Task statement
In the records below, find the line with "Hebdo Sioufi (173, 72)" and the line with "[GARDEON spokojený zákazník s montážníkem u přístřešku]". Print both exactly, along with every line between them, and no other line.

»»

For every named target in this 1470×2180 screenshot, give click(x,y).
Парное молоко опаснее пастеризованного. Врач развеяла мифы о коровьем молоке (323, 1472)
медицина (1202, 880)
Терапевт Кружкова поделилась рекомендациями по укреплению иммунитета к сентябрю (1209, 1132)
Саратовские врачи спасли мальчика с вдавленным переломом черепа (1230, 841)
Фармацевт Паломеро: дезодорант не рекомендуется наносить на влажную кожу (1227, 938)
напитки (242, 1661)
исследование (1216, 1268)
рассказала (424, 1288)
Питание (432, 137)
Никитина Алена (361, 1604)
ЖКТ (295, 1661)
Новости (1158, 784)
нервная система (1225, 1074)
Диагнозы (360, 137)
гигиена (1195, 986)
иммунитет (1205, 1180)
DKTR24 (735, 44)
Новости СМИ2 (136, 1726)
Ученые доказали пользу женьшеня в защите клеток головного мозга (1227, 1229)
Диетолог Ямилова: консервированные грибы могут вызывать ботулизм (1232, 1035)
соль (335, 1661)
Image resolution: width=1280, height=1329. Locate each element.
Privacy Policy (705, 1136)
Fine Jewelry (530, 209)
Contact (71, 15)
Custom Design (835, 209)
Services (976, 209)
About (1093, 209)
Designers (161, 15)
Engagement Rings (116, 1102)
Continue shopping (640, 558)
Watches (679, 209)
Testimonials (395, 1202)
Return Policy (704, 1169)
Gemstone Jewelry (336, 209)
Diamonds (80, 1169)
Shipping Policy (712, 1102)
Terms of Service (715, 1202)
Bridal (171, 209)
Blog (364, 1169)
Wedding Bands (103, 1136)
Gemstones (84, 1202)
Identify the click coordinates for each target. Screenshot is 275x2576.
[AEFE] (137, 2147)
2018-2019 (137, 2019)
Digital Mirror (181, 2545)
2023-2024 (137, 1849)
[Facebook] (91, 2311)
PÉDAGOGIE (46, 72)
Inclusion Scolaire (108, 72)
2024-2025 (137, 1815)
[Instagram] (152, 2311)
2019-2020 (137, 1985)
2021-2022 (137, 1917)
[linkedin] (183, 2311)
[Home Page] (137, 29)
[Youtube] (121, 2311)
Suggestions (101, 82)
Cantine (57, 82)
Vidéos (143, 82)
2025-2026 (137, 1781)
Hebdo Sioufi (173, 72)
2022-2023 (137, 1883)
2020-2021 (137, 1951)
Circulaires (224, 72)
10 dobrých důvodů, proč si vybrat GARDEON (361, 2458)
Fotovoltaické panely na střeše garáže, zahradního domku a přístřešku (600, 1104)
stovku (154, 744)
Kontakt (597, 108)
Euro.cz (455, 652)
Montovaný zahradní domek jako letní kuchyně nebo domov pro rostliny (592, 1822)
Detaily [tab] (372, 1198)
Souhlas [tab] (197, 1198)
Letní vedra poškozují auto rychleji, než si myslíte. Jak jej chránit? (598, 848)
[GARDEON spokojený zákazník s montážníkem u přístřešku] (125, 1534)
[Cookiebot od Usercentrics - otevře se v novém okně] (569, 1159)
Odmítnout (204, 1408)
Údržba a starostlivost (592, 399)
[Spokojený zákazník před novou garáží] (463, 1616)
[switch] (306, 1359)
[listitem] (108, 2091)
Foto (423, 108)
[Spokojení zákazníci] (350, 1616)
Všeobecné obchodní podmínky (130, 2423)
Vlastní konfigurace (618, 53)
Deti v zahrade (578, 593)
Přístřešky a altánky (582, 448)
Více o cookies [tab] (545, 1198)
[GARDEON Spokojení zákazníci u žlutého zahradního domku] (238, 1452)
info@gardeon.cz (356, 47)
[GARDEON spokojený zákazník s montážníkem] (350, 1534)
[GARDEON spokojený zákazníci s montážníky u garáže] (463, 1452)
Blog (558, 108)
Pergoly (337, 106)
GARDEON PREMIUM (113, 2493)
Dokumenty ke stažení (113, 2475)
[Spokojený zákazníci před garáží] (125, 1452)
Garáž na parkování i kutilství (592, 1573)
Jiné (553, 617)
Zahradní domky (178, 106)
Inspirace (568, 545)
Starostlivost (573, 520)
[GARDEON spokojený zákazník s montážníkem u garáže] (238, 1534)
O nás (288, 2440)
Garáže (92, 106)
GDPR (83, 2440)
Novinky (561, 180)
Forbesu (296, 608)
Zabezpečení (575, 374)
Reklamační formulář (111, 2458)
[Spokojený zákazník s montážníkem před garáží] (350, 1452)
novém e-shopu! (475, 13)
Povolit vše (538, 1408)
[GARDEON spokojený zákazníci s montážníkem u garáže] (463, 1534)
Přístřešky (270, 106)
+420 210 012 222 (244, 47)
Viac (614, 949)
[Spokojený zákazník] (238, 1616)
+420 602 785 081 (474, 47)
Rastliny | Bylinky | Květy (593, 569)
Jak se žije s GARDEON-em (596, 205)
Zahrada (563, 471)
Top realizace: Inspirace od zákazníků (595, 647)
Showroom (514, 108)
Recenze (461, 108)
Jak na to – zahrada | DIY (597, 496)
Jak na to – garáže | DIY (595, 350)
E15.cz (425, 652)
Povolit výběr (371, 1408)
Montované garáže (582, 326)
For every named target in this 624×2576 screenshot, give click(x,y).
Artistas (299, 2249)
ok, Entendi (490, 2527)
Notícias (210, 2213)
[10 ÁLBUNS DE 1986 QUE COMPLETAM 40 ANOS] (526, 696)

««

Task solution
Hebdo Sioufi (173, 72)
2022-2023 (137, 1883)
2020-2021 (137, 1951)
Circulaires (224, 72)
10 dobrých důvodů, proč si vybrat GARDEON (361, 2458)
Fotovoltaické panely na střeše garáže, zahradního domku a přístřešku (600, 1104)
stovku (154, 744)
Kontakt (597, 108)
Euro.cz (455, 652)
Montovaný zahradní domek jako letní kuchyně nebo domov pro rostliny (592, 1822)
Detaily [tab] (372, 1198)
Souhlas [tab] (197, 1198)
Letní vedra poškozují auto rychleji, než si myslíte. Jak jej chránit? (598, 848)
[GARDEON spokojený zákazník s montážníkem u přístřešku] (125, 1534)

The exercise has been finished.